**Work required:** Below are records; print only the lines from the line containing "You are a computer-use" to the end, both included, reproduced exactly and without the pictures.

+ + + + + + +

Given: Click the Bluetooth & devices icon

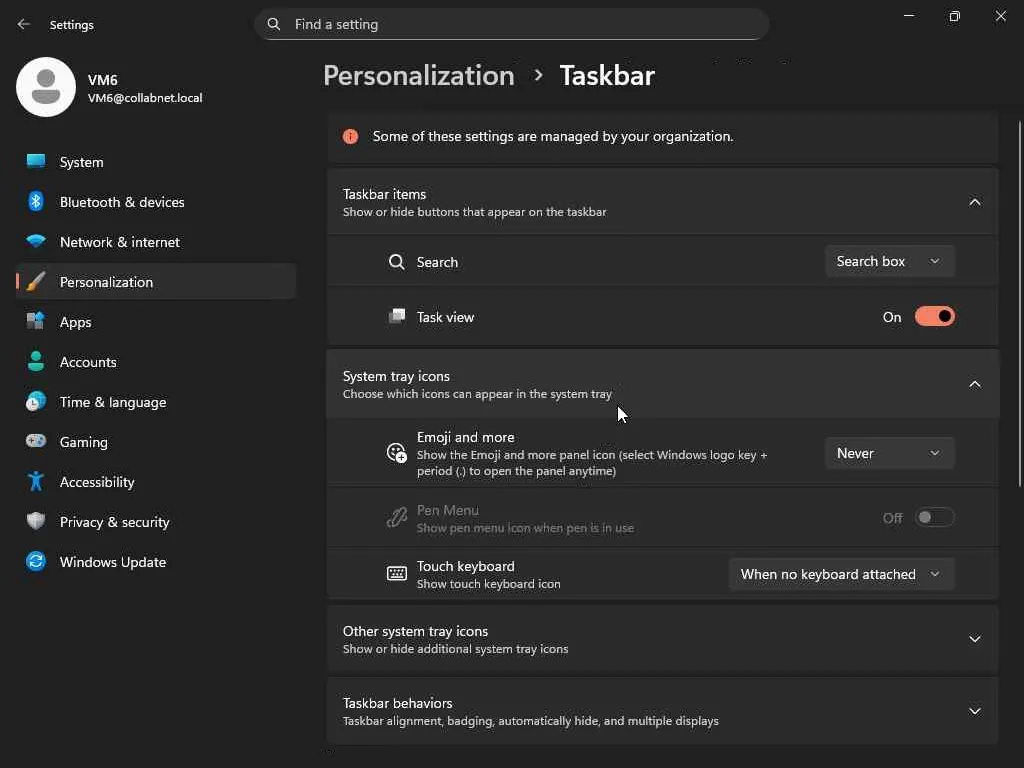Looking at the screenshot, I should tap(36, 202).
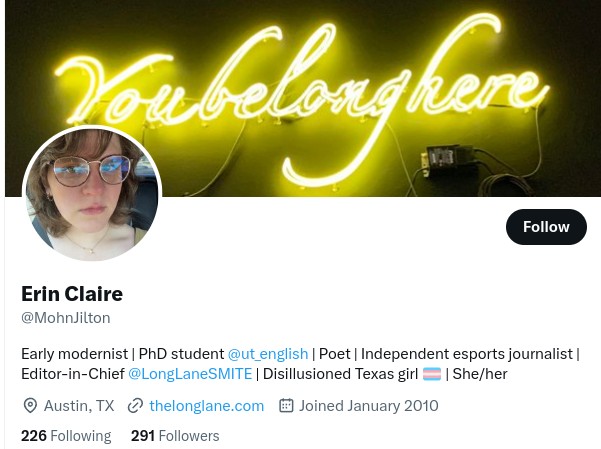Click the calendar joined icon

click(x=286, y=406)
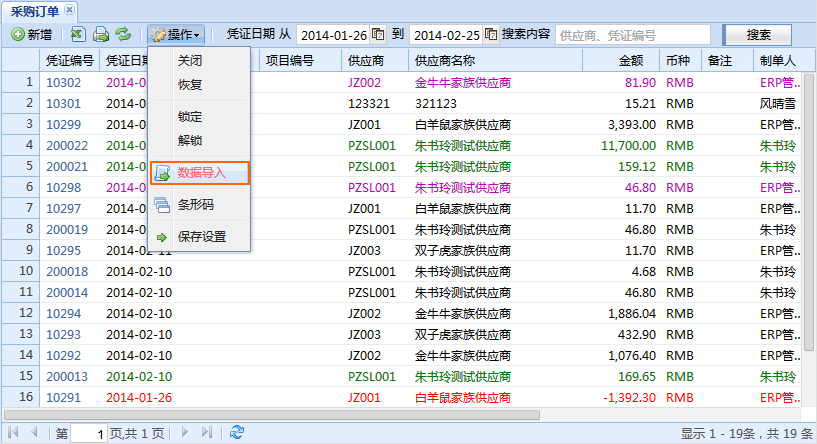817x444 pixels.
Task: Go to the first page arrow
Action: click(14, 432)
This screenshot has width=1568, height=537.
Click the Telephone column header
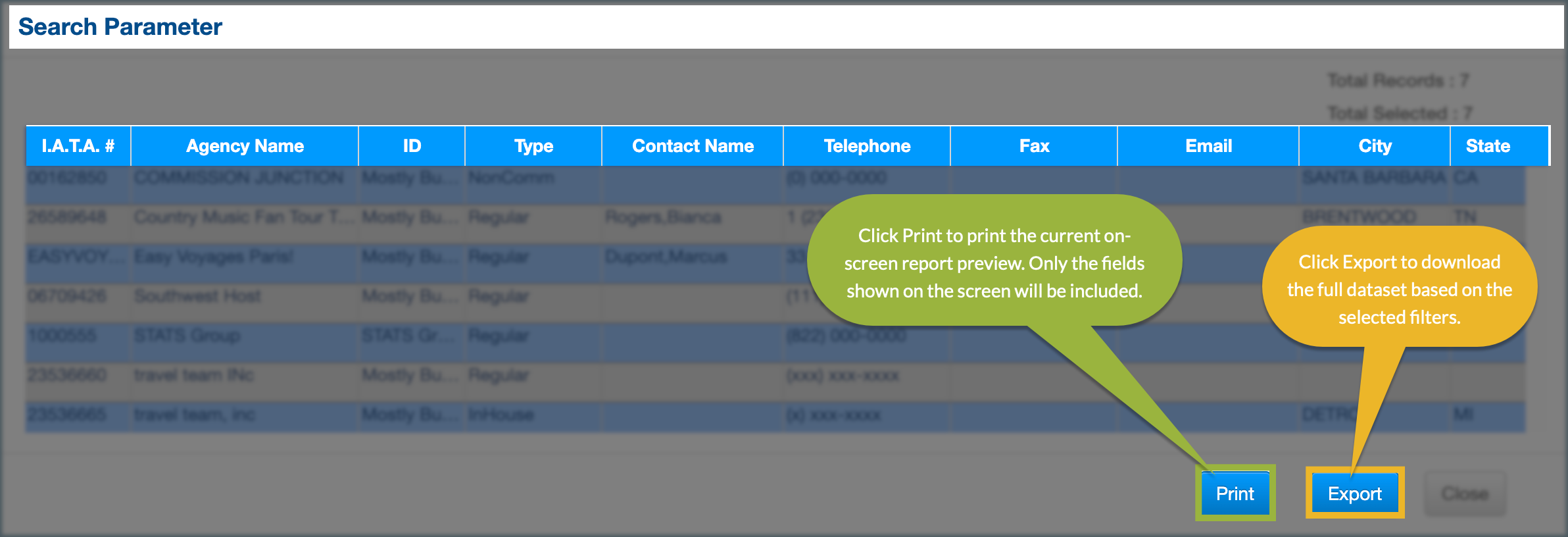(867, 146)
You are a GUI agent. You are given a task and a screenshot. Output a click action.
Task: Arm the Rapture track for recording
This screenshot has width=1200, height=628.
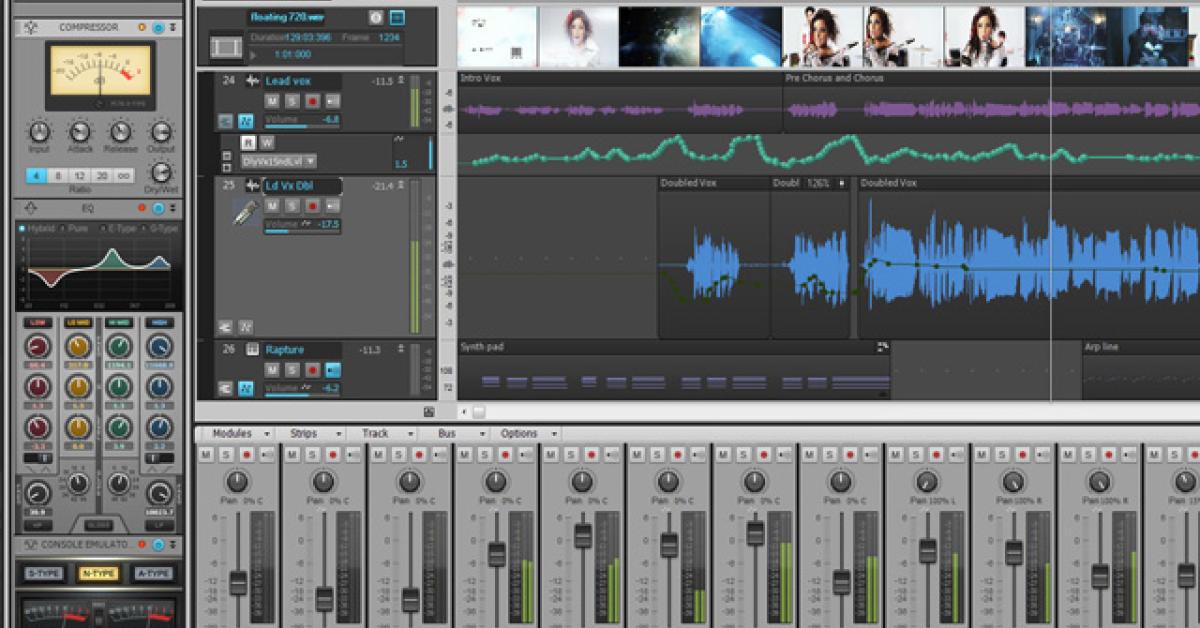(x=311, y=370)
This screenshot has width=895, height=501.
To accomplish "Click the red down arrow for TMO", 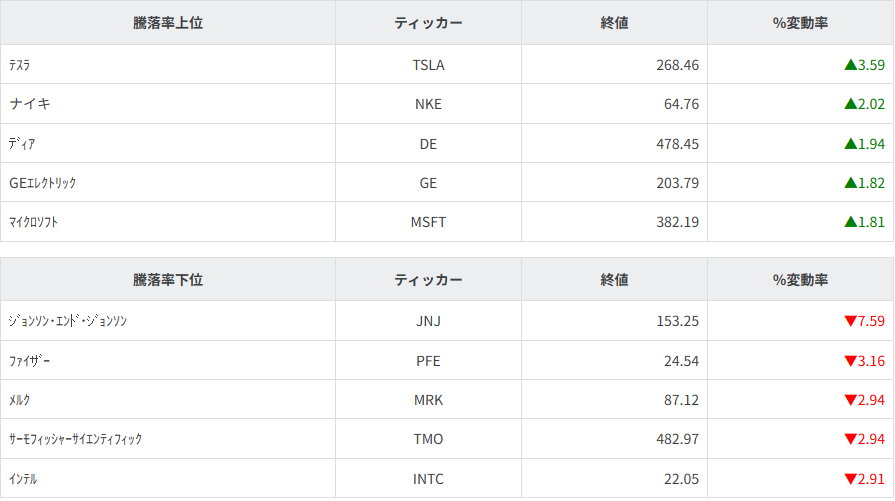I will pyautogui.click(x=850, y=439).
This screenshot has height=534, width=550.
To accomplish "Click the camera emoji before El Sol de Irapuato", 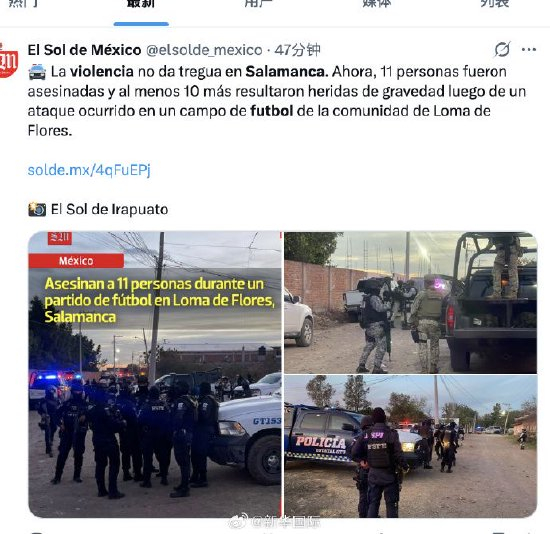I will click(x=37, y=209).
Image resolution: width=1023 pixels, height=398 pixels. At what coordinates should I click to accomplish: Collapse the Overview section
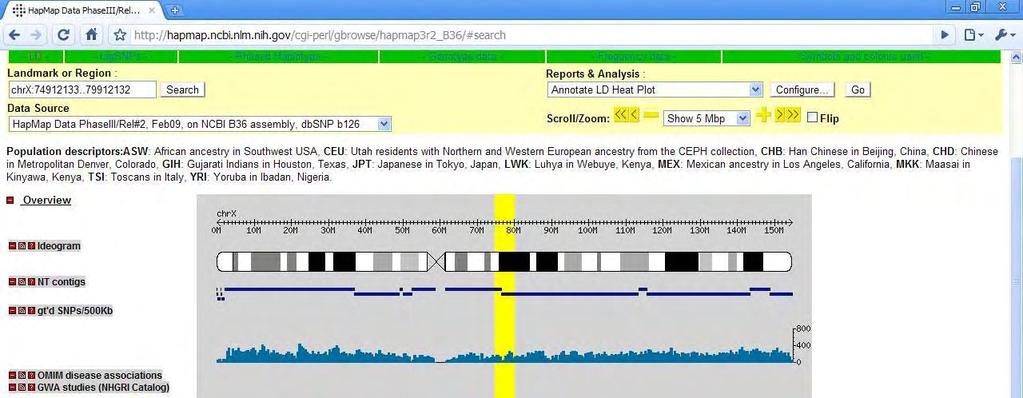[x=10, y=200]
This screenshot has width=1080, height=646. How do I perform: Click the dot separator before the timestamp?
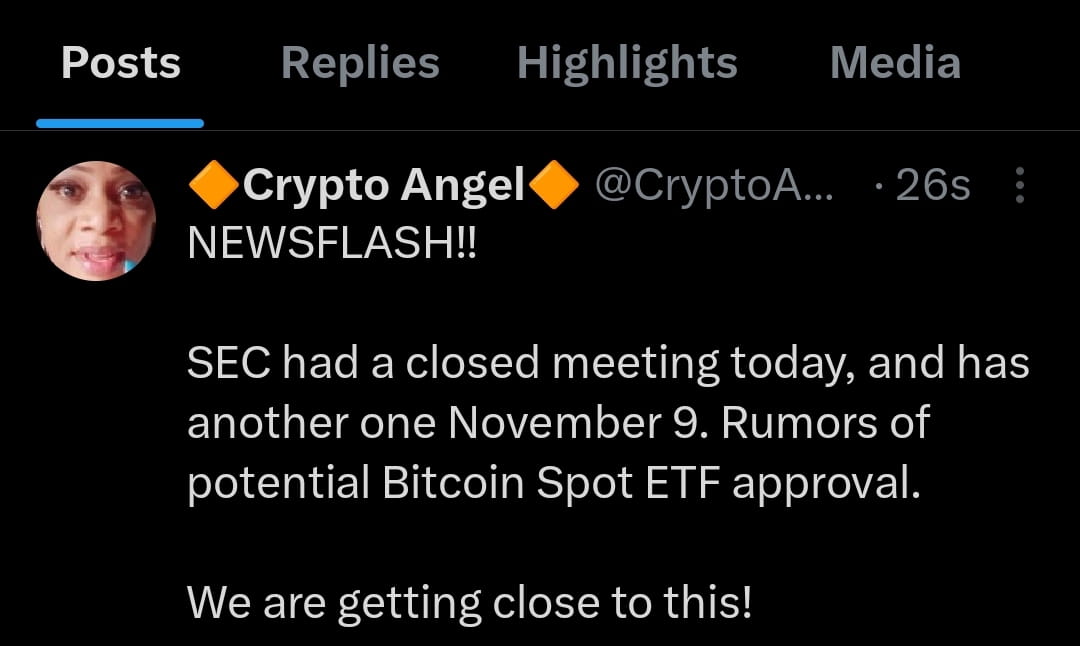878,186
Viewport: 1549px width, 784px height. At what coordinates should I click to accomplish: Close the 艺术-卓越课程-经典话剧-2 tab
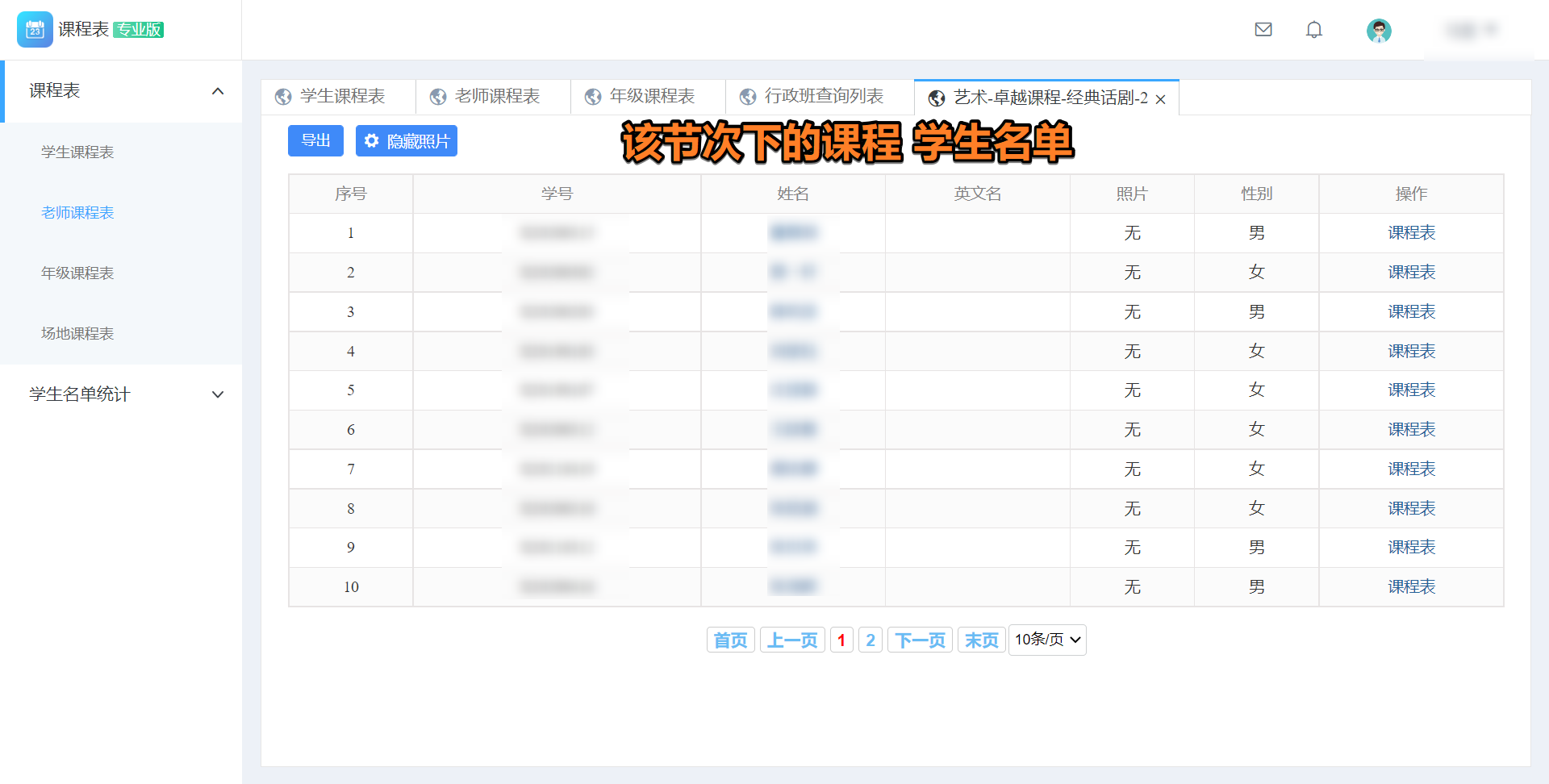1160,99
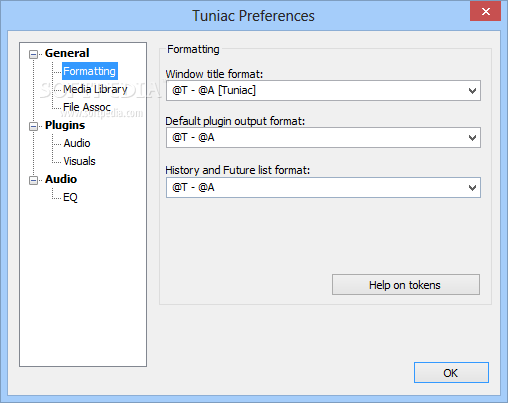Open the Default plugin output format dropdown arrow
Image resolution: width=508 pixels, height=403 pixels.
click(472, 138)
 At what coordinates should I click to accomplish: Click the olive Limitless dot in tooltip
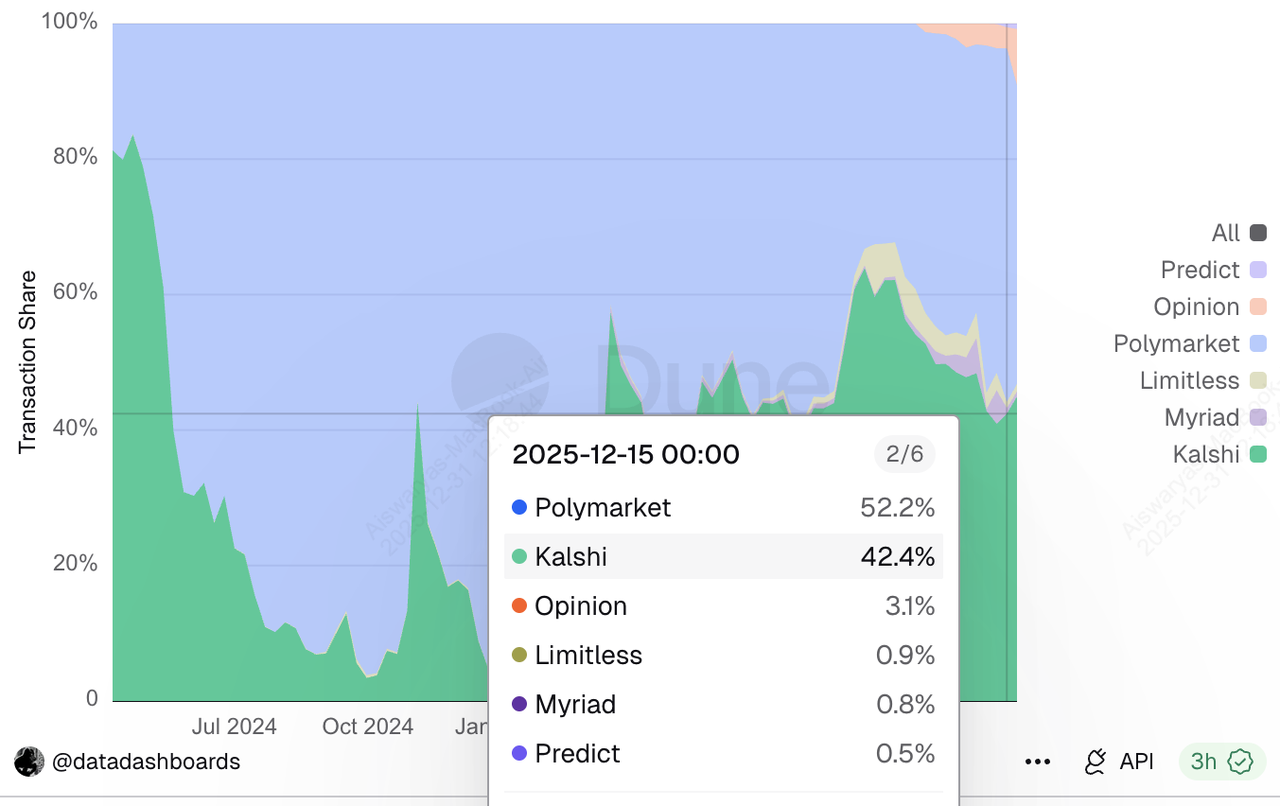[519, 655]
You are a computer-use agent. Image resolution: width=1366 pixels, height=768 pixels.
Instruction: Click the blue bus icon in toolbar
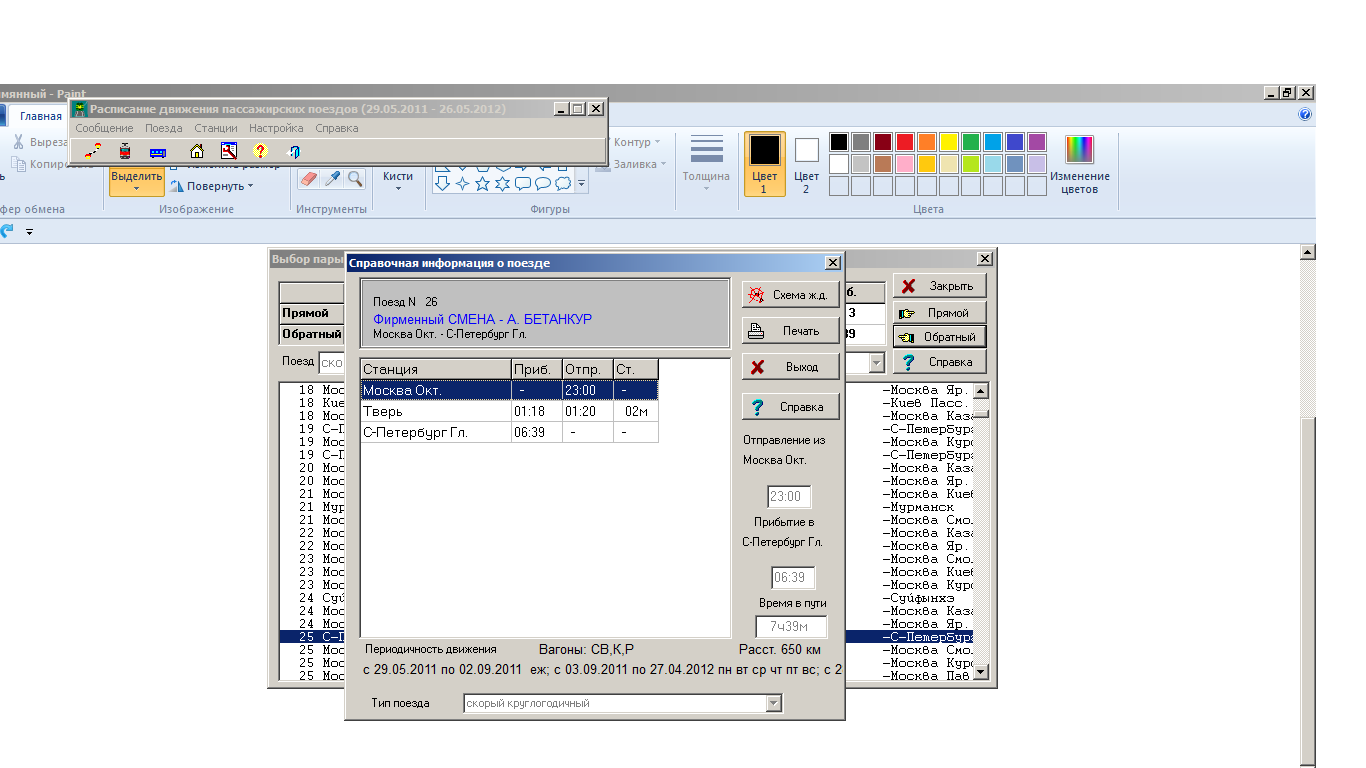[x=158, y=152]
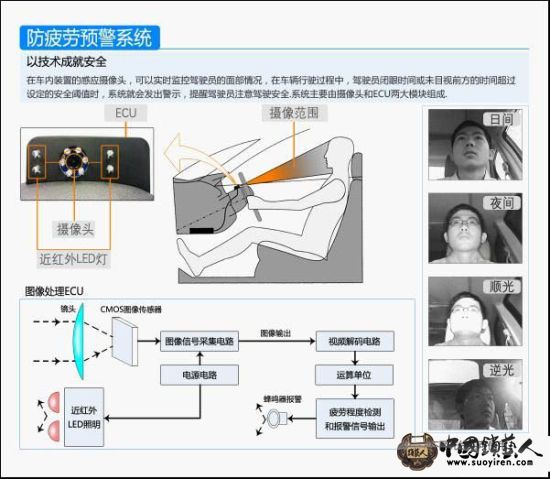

+ + + + + + +

**Exercise answer:**
You are a computer-use agent. Image resolution: width=1366 pixels, height=768 pixels.
Instruction: Click the blue bus icon in toolbar
[x=158, y=152]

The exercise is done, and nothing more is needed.